# Exercise aim:
Print the material below word for word, keeping each line unchanged and in its original order.

(Items in a dataset)
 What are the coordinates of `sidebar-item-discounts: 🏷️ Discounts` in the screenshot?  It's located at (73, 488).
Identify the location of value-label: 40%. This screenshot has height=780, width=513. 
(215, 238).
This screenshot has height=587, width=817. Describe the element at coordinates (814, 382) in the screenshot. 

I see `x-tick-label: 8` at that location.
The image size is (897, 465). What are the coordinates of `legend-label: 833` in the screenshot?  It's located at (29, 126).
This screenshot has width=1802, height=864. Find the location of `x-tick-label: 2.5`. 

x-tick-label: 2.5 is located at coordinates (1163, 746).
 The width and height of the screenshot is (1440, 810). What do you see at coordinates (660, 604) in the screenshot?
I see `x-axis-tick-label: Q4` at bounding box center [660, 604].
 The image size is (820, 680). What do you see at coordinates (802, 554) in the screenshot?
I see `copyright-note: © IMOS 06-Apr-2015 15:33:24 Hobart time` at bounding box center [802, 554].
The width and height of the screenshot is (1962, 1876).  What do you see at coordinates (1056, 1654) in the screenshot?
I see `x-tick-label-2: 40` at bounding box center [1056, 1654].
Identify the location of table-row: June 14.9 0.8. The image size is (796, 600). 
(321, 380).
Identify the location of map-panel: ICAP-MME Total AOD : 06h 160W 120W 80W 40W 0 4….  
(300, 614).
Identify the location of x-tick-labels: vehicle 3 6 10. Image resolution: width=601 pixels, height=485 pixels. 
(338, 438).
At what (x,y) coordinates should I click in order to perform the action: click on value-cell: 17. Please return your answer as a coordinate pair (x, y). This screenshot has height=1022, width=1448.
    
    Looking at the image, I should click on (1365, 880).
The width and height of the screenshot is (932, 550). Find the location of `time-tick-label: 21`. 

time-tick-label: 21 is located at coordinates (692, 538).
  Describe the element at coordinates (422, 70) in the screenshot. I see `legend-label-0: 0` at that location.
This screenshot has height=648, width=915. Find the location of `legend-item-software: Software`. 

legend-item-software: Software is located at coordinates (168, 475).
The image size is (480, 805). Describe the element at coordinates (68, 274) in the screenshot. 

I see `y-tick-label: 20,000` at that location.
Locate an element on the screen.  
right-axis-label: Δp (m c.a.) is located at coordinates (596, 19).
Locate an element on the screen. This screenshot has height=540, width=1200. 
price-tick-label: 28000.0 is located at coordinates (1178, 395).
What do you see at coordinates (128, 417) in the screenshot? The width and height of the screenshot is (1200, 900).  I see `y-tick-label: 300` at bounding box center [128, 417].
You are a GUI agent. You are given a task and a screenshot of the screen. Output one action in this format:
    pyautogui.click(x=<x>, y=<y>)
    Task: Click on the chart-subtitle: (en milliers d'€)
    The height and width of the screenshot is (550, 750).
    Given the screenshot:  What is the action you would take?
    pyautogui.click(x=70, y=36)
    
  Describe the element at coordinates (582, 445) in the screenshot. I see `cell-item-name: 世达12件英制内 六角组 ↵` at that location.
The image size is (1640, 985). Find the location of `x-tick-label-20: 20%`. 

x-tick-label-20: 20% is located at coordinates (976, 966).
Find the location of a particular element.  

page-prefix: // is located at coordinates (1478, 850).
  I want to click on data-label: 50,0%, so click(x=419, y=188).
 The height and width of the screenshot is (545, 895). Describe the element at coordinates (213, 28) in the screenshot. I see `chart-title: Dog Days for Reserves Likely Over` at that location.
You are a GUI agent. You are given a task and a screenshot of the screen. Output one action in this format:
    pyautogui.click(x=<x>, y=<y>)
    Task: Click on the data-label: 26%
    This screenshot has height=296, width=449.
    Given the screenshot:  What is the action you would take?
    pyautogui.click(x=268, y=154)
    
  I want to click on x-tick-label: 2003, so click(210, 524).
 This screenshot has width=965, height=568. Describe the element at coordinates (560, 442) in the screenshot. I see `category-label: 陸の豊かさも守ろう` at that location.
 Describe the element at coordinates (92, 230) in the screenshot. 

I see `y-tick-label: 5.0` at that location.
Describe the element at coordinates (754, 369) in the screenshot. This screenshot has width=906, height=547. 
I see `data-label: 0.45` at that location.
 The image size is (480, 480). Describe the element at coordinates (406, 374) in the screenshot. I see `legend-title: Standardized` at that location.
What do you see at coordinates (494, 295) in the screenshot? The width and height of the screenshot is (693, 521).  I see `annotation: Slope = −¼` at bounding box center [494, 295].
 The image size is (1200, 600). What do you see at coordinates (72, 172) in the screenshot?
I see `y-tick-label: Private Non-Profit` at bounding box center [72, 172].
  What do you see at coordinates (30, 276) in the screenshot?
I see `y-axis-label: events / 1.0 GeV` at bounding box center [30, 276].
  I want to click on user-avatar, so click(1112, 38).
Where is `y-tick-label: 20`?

# Task response:
 What are the coordinates of `sidebar-item-discounts: 🏷️ Discounts` in the screenshot?  It's located at (73, 488).
Identify the location of value-label: 40%. This screenshot has height=780, width=513. 
(215, 238).
This screenshot has height=587, width=817. Describe the element at coordinates (814, 382) in the screenshot. 

I see `x-tick-label: 8` at that location.
The image size is (897, 465). What are the coordinates of `legend-label: 833` in the screenshot?  It's located at (29, 126).
This screenshot has width=1802, height=864. Find the location of `x-tick-label: 2.5`. 

x-tick-label: 2.5 is located at coordinates (1163, 746).
 The width and height of the screenshot is (1440, 810). What do you see at coordinates (660, 604) in the screenshot?
I see `x-axis-tick-label: Q4` at bounding box center [660, 604].
 The image size is (820, 680). What do you see at coordinates (802, 554) in the screenshot?
I see `copyright-note: © IMOS 06-Apr-2015 15:33:24 Hobart time` at bounding box center [802, 554].
The width and height of the screenshot is (1962, 1876).  What do you see at coordinates (1056, 1654) in the screenshot?
I see `x-tick-label-2: 40` at bounding box center [1056, 1654].
Identify the location of table-row: June 14.9 0.8. The image size is (796, 600). 
(321, 380).
Identify the location of map-panel: ICAP-MME Total AOD : 06h 160W 120W 80W 40W 0 4….  
(300, 614).
Identify the location of x-tick-labels: vehicle 3 6 10. Image resolution: width=601 pixels, height=485 pixels. 
(338, 438).
At what (x,y) coordinates should I click in order to perform the action: click on value-cell: 17. Please return your answer as a coordinate pair (x, y). This screenshot has height=1022, width=1448.
    
    Looking at the image, I should click on (1365, 880).
The width and height of the screenshot is (932, 550). Find the location of `time-tick-label: 21`. 

time-tick-label: 21 is located at coordinates (692, 538).
  Describe the element at coordinates (422, 70) in the screenshot. I see `legend-label-0: 0` at that location.
This screenshot has height=648, width=915. Find the location of `legend-item-software: Software`. 

legend-item-software: Software is located at coordinates (168, 475).
The image size is (480, 805). Describe the element at coordinates (68, 274) in the screenshot. 

I see `y-tick-label: 20,000` at that location.
Locate an element on the screen.  
right-axis-label: Δp (m c.a.) is located at coordinates (596, 19).
Locate an element on the screen. This screenshot has height=540, width=1200. 
price-tick-label: 28000.0 is located at coordinates (1178, 395).
What do you see at coordinates (128, 417) in the screenshot? The width and height of the screenshot is (1200, 900).  I see `y-tick-label: 300` at bounding box center [128, 417].
You are a GUI agent. You are given a task and a screenshot of the screen. Output one action in this format:
    pyautogui.click(x=<x>, y=<y>)
    Task: Click on the chart-subtitle: (en milliers d'€)
    The height and width of the screenshot is (550, 750).
    Given the screenshot:  What is the action you would take?
    pyautogui.click(x=70, y=36)
    
  Describe the element at coordinates (582, 445) in the screenshot. I see `cell-item-name: 世达12件英制内 六角组 ↵` at that location.
The image size is (1640, 985). Find the location of `x-tick-label-20: 20%`. 

x-tick-label-20: 20% is located at coordinates (976, 966).
Find the location of a particular element.  

page-prefix: // is located at coordinates (1478, 850).
  I want to click on data-label: 50,0%, so click(x=419, y=188).
 The height and width of the screenshot is (545, 895). Describe the element at coordinates (213, 28) in the screenshot. I see `chart-title: Dog Days for Reserves Likely Over` at that location.
You are a GUI agent. You are given a task and a screenshot of the screen. Output one action in this format:
    pyautogui.click(x=<x>, y=<y>)
    Task: Click on the data-label: 26%
    This screenshot has height=296, width=449.
    Given the screenshot:  What is the action you would take?
    pyautogui.click(x=268, y=154)
    
  I want to click on x-tick-label: 2003, so click(210, 524).
 This screenshot has width=965, height=568. Describe the element at coordinates (560, 442) in the screenshot. I see `category-label: 陸の豊かさも守ろう` at that location.
 Describe the element at coordinates (92, 230) in the screenshot. 

I see `y-tick-label: 5.0` at that location.
Describe the element at coordinates (754, 369) in the screenshot. This screenshot has width=906, height=547. 
I see `data-label: 0.45` at that location.
 The image size is (480, 480). Describe the element at coordinates (406, 374) in the screenshot. I see `legend-title: Standardized` at that location.
What do you see at coordinates (494, 295) in the screenshot? The width and height of the screenshot is (693, 521).  I see `annotation: Slope = −¼` at bounding box center [494, 295].
 The image size is (1200, 600). What do you see at coordinates (72, 172) in the screenshot?
I see `y-tick-label: Private Non-Profit` at bounding box center [72, 172].
  What do you see at coordinates (30, 276) in the screenshot?
I see `y-axis-label: events / 1.0 GeV` at bounding box center [30, 276].
  I want to click on user-avatar, so click(1112, 38).
Where is `y-tick-label: 20`?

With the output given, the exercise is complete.